Les acceptions admises évoluent. La 8e édition du Dictionnaire de l’Académie (1932—1935) était un peu plus concise (quand la 6e édition de 1835 ignorait purement et simplement le terme) :
AVATAR. n. m. Dans la religion hindoue, Chacune des incarnations de Vichnou. Par extension, il signifie familièrement Changement ou Transformation d’un objet ou d’un individu qui en a déjà subi plusieurs. Que d’avatars dans la vie politique de cet homme d’État !
Et, quelque soixante ans avant la 8e édition du Dictionnaire de l’Académie, Littré se bornait à :
AVATAR (a-va-tar) ou AVATARA (a-va-ta-ra), s[ubstantif] m[asculin] — Dans la religion indienne, descente d’un Dieu sur la terre, et en particulier, les incarnations de Vishnou qui sont en dix principales formes : poisson, tortue, sanglier, homme-lion, nain, les deux Sama, Crischna, Bouddha et Calci.
Le TLFI (Trésor de la langue française informatisé), outre les définitions admises par l’Académie, note :
SYNT[hèse]. Être accablé d’avatars continuels (Céline, Mort à crédit, 1936, p. 319), parler des avatars de sa carrière (Cendrars, Bourlinguer, 1948, p. 14).
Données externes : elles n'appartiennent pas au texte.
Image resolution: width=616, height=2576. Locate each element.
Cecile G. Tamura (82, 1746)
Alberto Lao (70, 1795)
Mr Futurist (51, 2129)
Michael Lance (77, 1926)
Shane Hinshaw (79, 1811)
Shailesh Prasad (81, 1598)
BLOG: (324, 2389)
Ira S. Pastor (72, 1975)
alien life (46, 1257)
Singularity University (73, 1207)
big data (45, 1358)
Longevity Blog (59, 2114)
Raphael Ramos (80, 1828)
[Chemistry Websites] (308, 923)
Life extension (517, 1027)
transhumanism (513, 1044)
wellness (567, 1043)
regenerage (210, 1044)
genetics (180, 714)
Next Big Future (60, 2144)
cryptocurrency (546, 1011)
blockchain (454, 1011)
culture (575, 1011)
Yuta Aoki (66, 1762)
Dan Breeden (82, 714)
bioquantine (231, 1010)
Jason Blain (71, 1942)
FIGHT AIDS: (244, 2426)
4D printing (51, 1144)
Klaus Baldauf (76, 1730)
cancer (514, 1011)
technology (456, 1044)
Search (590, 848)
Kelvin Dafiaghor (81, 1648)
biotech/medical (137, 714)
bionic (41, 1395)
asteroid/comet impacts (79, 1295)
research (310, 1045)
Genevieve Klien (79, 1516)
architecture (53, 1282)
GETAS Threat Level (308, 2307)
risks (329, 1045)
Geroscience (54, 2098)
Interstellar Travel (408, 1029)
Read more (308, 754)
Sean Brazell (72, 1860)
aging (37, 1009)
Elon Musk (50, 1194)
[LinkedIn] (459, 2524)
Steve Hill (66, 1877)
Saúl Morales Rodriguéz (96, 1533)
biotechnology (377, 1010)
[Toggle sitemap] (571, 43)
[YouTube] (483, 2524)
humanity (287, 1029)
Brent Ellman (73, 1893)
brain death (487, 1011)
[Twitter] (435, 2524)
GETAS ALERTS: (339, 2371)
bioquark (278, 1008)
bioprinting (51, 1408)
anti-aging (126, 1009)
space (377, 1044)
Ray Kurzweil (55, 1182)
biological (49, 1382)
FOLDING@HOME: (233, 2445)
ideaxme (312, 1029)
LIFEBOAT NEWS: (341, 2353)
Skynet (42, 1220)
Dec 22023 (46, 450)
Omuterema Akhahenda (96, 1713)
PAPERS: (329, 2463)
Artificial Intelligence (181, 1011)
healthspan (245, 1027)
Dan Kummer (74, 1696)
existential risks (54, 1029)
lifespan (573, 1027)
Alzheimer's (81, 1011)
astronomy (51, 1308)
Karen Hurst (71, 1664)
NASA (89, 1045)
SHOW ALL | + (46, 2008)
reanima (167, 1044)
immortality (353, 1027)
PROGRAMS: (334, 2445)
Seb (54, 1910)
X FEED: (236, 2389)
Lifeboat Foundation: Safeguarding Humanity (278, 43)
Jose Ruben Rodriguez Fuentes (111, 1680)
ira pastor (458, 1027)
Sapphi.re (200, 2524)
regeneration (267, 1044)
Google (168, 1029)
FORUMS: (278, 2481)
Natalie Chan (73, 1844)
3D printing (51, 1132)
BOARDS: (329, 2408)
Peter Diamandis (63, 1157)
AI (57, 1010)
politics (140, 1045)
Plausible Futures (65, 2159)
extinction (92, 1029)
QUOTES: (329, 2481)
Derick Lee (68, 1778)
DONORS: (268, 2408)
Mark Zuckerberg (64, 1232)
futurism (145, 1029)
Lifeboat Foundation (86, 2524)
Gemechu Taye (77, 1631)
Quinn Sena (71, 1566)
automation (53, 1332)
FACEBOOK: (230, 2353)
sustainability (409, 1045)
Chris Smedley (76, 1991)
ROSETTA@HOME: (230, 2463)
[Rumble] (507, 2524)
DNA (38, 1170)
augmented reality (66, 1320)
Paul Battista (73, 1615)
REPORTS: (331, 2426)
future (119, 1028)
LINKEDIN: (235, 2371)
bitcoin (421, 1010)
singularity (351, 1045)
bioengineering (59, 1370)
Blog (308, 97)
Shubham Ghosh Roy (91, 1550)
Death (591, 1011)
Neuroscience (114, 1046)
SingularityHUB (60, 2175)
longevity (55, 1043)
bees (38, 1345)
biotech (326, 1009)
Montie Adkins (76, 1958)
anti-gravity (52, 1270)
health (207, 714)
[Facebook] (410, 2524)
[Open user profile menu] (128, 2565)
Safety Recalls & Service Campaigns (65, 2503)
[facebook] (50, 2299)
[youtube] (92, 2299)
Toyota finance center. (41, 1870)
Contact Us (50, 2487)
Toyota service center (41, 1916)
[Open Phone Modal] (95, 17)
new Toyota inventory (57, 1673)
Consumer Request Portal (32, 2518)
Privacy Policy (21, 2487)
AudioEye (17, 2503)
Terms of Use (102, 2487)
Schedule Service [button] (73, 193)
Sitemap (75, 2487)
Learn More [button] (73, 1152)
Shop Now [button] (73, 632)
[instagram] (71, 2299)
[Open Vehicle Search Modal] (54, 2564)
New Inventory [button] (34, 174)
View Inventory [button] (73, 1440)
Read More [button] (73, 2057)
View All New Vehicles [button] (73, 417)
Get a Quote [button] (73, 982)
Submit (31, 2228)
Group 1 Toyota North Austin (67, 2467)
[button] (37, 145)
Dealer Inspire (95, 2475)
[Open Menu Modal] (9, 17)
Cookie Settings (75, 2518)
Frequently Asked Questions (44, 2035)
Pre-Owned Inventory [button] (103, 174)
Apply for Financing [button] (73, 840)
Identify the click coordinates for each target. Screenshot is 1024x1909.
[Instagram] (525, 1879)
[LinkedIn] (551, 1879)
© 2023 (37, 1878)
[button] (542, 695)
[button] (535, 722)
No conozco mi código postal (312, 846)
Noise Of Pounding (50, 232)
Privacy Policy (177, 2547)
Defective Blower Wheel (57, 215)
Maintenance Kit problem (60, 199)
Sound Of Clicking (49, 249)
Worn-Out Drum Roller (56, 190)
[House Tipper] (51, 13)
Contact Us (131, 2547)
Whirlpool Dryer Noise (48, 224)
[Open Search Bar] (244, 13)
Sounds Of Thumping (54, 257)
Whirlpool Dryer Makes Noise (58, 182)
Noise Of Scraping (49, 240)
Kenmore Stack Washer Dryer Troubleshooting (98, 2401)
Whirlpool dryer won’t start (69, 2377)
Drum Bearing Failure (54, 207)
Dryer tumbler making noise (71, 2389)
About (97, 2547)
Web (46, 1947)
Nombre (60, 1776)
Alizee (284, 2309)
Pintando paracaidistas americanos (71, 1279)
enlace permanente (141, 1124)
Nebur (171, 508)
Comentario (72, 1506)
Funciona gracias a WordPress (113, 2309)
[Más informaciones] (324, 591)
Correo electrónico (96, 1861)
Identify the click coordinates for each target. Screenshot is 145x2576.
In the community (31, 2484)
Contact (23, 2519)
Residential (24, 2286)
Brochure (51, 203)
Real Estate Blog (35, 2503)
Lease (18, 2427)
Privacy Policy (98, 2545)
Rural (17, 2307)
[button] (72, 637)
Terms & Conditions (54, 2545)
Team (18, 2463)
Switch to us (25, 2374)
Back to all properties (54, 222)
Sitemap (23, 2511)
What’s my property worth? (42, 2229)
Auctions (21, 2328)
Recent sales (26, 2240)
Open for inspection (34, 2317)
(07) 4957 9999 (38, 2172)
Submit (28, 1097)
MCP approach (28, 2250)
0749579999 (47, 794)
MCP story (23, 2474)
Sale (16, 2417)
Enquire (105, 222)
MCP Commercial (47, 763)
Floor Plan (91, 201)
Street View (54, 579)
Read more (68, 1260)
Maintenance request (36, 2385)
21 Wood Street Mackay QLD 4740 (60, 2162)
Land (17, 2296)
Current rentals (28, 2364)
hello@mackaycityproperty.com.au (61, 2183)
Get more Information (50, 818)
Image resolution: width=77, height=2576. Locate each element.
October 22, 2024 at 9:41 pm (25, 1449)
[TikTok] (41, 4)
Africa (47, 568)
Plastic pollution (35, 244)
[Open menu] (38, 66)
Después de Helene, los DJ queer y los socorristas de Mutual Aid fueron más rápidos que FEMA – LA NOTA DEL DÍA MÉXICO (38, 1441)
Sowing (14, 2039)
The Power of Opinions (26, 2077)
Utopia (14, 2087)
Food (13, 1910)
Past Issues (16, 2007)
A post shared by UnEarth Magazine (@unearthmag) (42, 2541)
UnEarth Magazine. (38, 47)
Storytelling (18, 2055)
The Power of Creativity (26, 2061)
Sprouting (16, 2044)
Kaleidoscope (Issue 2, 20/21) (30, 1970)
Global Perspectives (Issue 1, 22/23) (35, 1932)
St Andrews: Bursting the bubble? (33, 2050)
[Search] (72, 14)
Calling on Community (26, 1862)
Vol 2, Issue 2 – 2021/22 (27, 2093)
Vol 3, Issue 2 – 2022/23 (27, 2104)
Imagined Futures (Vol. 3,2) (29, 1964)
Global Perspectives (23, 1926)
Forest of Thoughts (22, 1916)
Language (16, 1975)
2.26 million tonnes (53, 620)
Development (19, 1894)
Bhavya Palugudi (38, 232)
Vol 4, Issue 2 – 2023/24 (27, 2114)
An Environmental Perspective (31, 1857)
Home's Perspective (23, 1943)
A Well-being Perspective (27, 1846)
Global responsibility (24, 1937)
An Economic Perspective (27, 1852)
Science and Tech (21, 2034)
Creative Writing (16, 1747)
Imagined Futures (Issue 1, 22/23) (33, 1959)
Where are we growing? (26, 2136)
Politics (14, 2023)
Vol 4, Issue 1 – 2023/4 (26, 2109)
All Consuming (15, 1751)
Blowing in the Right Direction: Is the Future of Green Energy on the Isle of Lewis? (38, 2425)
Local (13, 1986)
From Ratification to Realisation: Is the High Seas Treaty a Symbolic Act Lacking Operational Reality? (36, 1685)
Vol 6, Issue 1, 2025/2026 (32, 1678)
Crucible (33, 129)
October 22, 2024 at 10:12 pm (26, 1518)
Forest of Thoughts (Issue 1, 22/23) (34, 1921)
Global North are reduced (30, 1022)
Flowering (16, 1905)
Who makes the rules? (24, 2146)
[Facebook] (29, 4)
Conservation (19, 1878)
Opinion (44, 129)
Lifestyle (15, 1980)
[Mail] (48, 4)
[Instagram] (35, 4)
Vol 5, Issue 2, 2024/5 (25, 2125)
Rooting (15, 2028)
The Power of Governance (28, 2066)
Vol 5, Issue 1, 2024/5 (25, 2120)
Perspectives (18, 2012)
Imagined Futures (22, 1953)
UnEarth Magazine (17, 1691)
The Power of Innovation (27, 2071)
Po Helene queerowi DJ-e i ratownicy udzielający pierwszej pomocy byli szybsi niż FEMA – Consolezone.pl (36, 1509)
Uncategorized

Rem. Ce dernier sens, proche des termes aventure et accident, est condamné par un certain nombre de puristes. Cependant Hanse 1949 accueille « l’emploi d’avatars dans le sens d’aventures ou, par une nouvelle extension, de : soucis, tracas, ennuis, vicissitudes, bouleversements liés à une suite de péripéties » alors qu’il condamne l’emploi d’avatars dans le sens d’avaries dans les expr. fam. colis qui subissent des avatars, ou encore avoir des avatars au moteur. L’Ac[adémie] juge l’emploi impropre.
Les dictionnaires des difficultés recommandent d’éviter l’emploi « abusif » et de parler plutôt d’ennuis pour des personnes, d’avaries ou d’incidents pour des objets inanimés... même si l’utilisation d’avatar dans ce sens est attestée parfois dans la langue littéraire (comme le relevait le TLFI).
Dans ce sens, avatar peut appartenir à la langue familière, sans doute, mais il semble toujours à éviter dans la langue soutenue (spécialement à l’écrit).